Morreu Francisco Pinto Balsemão, fundador da SIC e do Expresso: o visionário que moldou a democracia e os media em Portugal
Portugal despede-se de uma das suas figuras mais marcantes. Francisco Pinto Balsemão, empresário, político e fundador de dois dos maiores pilares da comunicação social portuguesa — a SIC e o Expresso —, morreu esta terça-feira, 21 de outubro de 2025, em Lisboa, aos 88 anos, vítima de causas naturais. Segundo comunicado oficial da estação de televisão, o histórico empresário faleceu tranquilamente, rodeado pela família, que sempre o acompanhou ao longo da sua notável caminhada.

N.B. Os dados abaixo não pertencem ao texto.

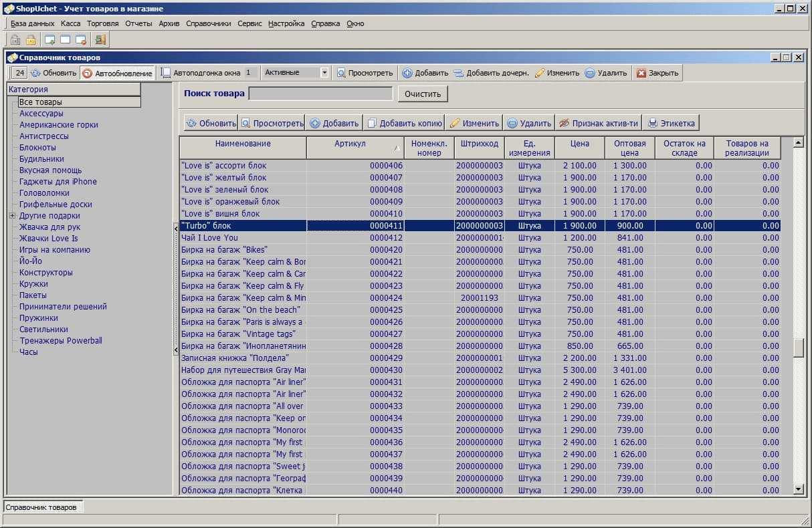
Task: Click Изменить pencil button above product table
Action: (474, 123)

Nascido a 1 de setembro de 1937, Pinto Balsemão foi um dos grandes protagonistas da democracia portuguesa e um pioneiro da liberdade de imprensa. Em 1973, criou o Expresso, um semanário que se tornaria uma referência incontornável no jornalismo nacional, nascendo num período em que a censura ainda moldava a imprensa. O jornal foi uma verdadeira lufada de ar fresco, defendendo o debate de ideias e a transparência numa altura em que a liberdade era um bem escasso.
Nos anos 1990, Balsemão voltou a desafiar convenções ao fundar a SIC, o primeiro canal de televisão privada em Portugal, que viria a revolucionar o panorama mediático e a aproximar o público de uma nova forma de fazer televisão. O projeto foi o espelho da sua visão moderna e empreendedora, que colocou a SIC como símbolo de inovação, rigor e liberdade editorial.

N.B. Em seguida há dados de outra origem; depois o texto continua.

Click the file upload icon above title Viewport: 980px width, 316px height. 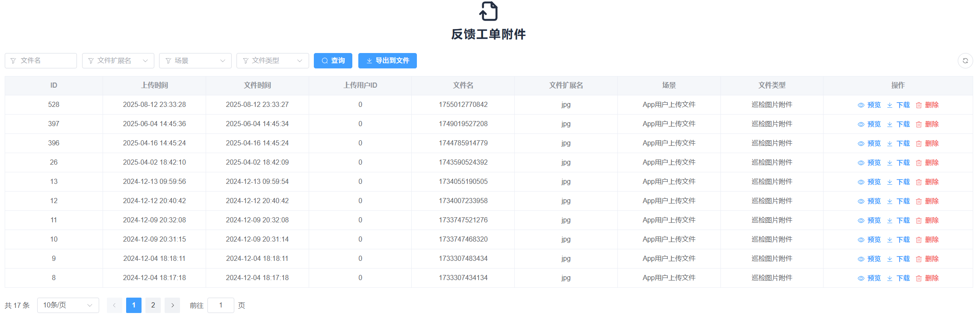(489, 11)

Paralelamente ao percurso nos media, Pinto Balsemão teve uma carreira política de relevo. Foi um dos fundadores do PPD (atual PSD) e chegou a exercer o cargo de primeiro-ministro entre 1981 e 1983, sucedendo a Francisco Sá Carneiro após a tragédia de Camarate. Durante o seu mandato, destacou-se pela defesa da estabilidade democrática e pelo empenho em fortalecer as instituições do país.
Ao longo de décadas, o nome de Balsemão tornou-se sinónimo de ética, inteligência e liderança serena. A sua dedicação à comunicação social foi amplamente reconhecida, tanto em Portugal como no estrangeiro. Em 2025, recebeu a Ordem de Camões, distinção que coroou uma vida inteiramente dedicada à promoção da cultura e da liberdade de expressão.
A SIC e o Expresso, hoje referências incontornáveis da informação nacional, são o reflexo direto da sua visão progressista e espírito humanista. O legado que deixa vai muito além das empresas que fundou — está gravado na forma como os portugueses pensam, informam-se e debatem as grandes questões do país.
Com a sua morte, Portugal perde um visionário, mas ganha um símbolo eterno da coragem e da palavra livre. Francisco Pinto Balsemão parte, mas o impacto do seu trabalho continuará vivo em cada jornalista, em cada redação e em cada leitor que acredita no poder da verdade.